Jared "Mr. Ivanka Trump" Kushner, the symbol of nepotism that the Malignant Loser brought into the White House along with his lusted-after daughter Ivanka, apparently has written a memoir, and it's everything you'd imagine from a smug rich boy who joined his father-in-law's business and thought he too could "fix it." New York Times book reviewer Dwight Garner was ready with a rapier and hot coals to apply to master Jared's fanny:
"The United States Secret Service isn’t known for its sense of humor, but when it gave Jared Kushner the code name “mechanic,” was someone betting that he’d call his memoir “Breaking History”?
It’s a title that, in its thoroughgoing lack of self-awareness, matches this book’s contents. Kushner writes as if he believes foreign dignitaries (and less-than dignitaries) prized him in the White House because he was the fresh ideas guy, the starting point guard, the dimpled go-getter.
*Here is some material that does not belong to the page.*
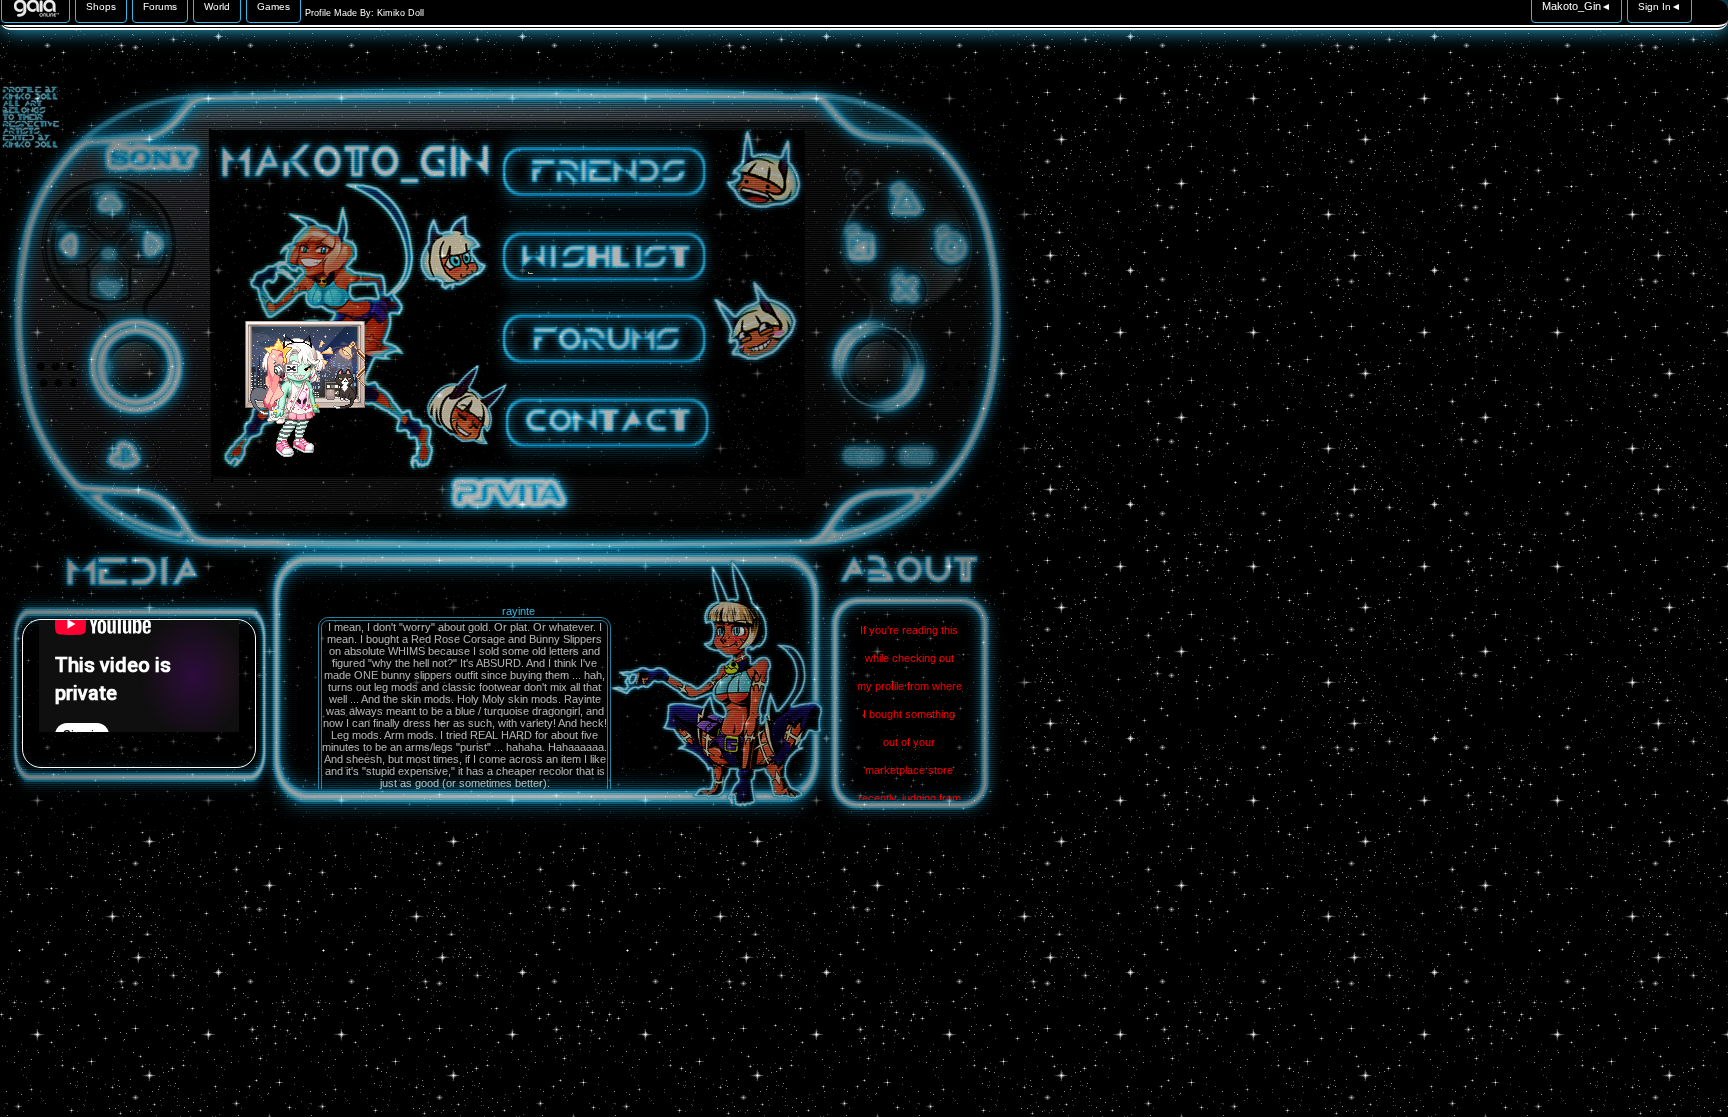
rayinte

He betrays little cognizance that he was in demand because, as a landslide of other reporting has demonstrated, he was in over his head, unable to curb his avarice, a cocky young real estate heir who happened to unwrap a lot of Big Macs beside his father-in-law, the erratic and misinformed and similarly mercenary leader of the free world. Jared was a soft touch." (our emphasis)
OK, so tell us what you really think:
“'Breaking History' is an earnest and soulless — Kushner looks like a mannequin, and he writes like one — and peculiarly selective appraisal of Donald J. Trump’s term in office. Kushner almost entirely ignores the chaos, the alienation of allies, the breaking of laws and norms, the flirtations with dictators, the comprehensive loss of America’s moral leadership, and so on, ad infinitum, to speak about his boyish tinkering (the 'mechanic') with issues he was interested in.
This book is like a tour of a once majestic 18th-century wooden house, now burned to its foundations, that focuses solely on, and rejoices in, what’s left amid the ashes: the two singed bathtubs, the gravel driveway and the mailbox. Kushner’s fealty to Trump remains absolute. Reading this book reminded me of watching a cat lick a dog’s eye goo."
The entire review is a masterpiece. We predict Kushner's book will hit the discount bin faster than you can say "what about the $2 billion Saudi bribe for you?"